## [Written task]
Extend the forum thread about using alternation in a sed address, picking up right after its last line.

─── Page text ───

0

I have an XML file that I am finding and replacing emails and usernames in. It's all good but to avoid some duplicate user emails etc.. I am wanting to skip XML elements of specific types.

I can do this if I want to skip ONE specific time i.e.

/ApplicationUser/!s/"user.name"/"user.name@abc.com"/g

But not if I try multiple on the one sed command

/(OtherElement|ApplicationUser)/!s/"user.name"/"user.name@abc.com"/g

OR

/\(OtherElement\|ApplicationUser\)/!s/"user.name"/"user.name@abc.com"/g

OR

/\(OtherElement|ApplicationUser\)/!s/"user.name"/"user.name@abc.com"/g

I am loading in the commands from a file if that is relevant. I'm assuming it has something to do with my pattern at the start trying to match 1 or more words but not sure.

Cyrus
  • 84,225
  • 14
  • 89
  • 153
Colin Goudie
  • 845
  • 5
  • 10

3 Answers3

1

So, the regular expression syntax depends on the version of sed you're using.

First off, according to the POSIX specification, basic regular expressions (BRE) do not support alternation. However, tools do not necessarily follow the specification and, in particular, different versions of sed have different behavior.

The examples below are all processing this file:

$ cat sed-re-test.txt
OtherElement "user.name"
OnlyReplaceMe "user.name"
ApplicationUser "user.name"

GNU sed

The GNU sed BRE variant supports alternation but the | metacharacter (along with ( and )) must be escaped with a \. If you use -E flag to enable Extended Regular Expressions (ERE), then the metacharacters must not be escaped.

$ sed --version
sed (GNU sed) 4.4
<...SNIP...>

GNU sed BRE variant (with escaped metacharacters): WORKS

$ cat sed-re-test.txt  | sed '/\(OtherElement\|ApplicationUser\)/!s/"user.name"/"user.name@abc.com"/g'
OtherElement "user.name"
OnlyReplaceMe "user.name@abc.com"
ApplicationUser "user.name"

GNU sed ERE (with unescaped metacharacters): WORKS

$ cat sed-re-test.txt  | sed -E '/(OtherElement|ApplicationUser)/!s/"user.name"/"user.name@abc.com"/g'
OtherElement "user.name"
OnlyReplaceMe "user.name@abc.com"
ApplicationUser "user.name"

BSD/MacOS sed

BSD sed does not support alternation in BRE mode. You must use -E to enable alternation support.

No --version flag, so identifying the OS will have to do:

$ uname -s
OpenBSD

BSD sed BRE (with escaped and unescaped metacharacters): DOES NOT WORK

$ cat sed-re-test.txt  | sed '/\(OtherElement\|ApplicationUser\)/! s/"user.name"/"user.name@abc.com"/'
OtherElement "user.name@abc.com"

─── Recorded information ───

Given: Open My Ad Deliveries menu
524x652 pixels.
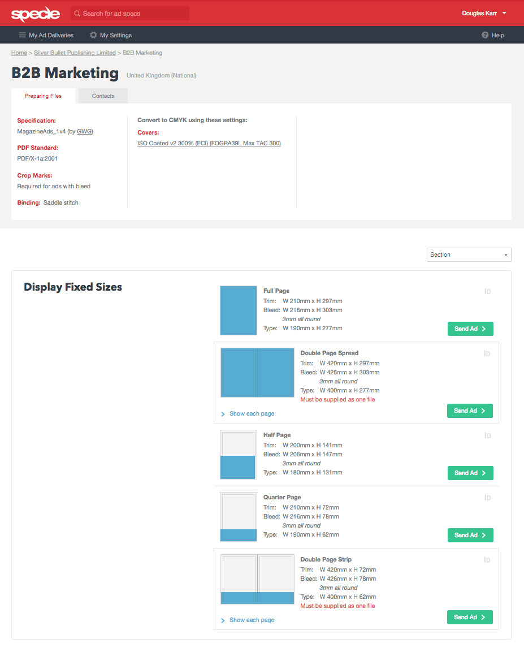Looking at the screenshot, I should pos(46,35).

───

## [Reply]
OnlyReplaceMe "user.name@abc.com"
ApplicationUser "user.name@abc.com"

$ cat sed-re-test.txt  | sed '/(OtherElement|ApplicationUser)/! s/"user.name"/"user.name@abc.com"/'
OtherElement "user.name@abc.com"
OnlyReplaceMe "user.name@abc.com"
ApplicationUser "user.name@abc.com"

BSD sed ERE (with unescaped metacharacters): WORKS

$ cat sed-re-test.txt  | sed -E '/(OtherElement|ApplicationUser)/! s/"user.name"/"user.name@abc.com"/'
OtherElement "user.name"
OnlyReplaceMe "user.name@abc.com"
ApplicationUser "user.name"
chuckx
  • 6,484
  • 1
  • 22
  • 23
  • 2
    BRE do support alternation.. like `()` it needs escaping `\|` – Sundeep May 31 '18 at 07:34
  • 1
    oops, I thought `\|` was part of POSIX spec.. anyway, here's a comprehensive comparison: https://stackoverflow.com/questions/24275070/sed-not-giving-me-correct-substitute-operation-for-newline-with-mac-difference/ – Sundeep May 31 '18 at 09:23
  • That's a great comparison. – chuckx May 31 '18 at 20:01
0

This might work for you (GNU sed):

sed '/OtherElement\|ApplicationUser/b;s/"user.name"/"user.name@abc.com"/g file

On encountering a line which you do not want to process, break out, fetch the next and repeat.

potong
  • 55,640
  • 6
  • 51
  • 83
0

Just use awk and avoid the convoluted, backwards logic (if X do NOT do Y but do Y for everything else vs the simple if NOT X do Y) and the version-specific constructs that you get with sed.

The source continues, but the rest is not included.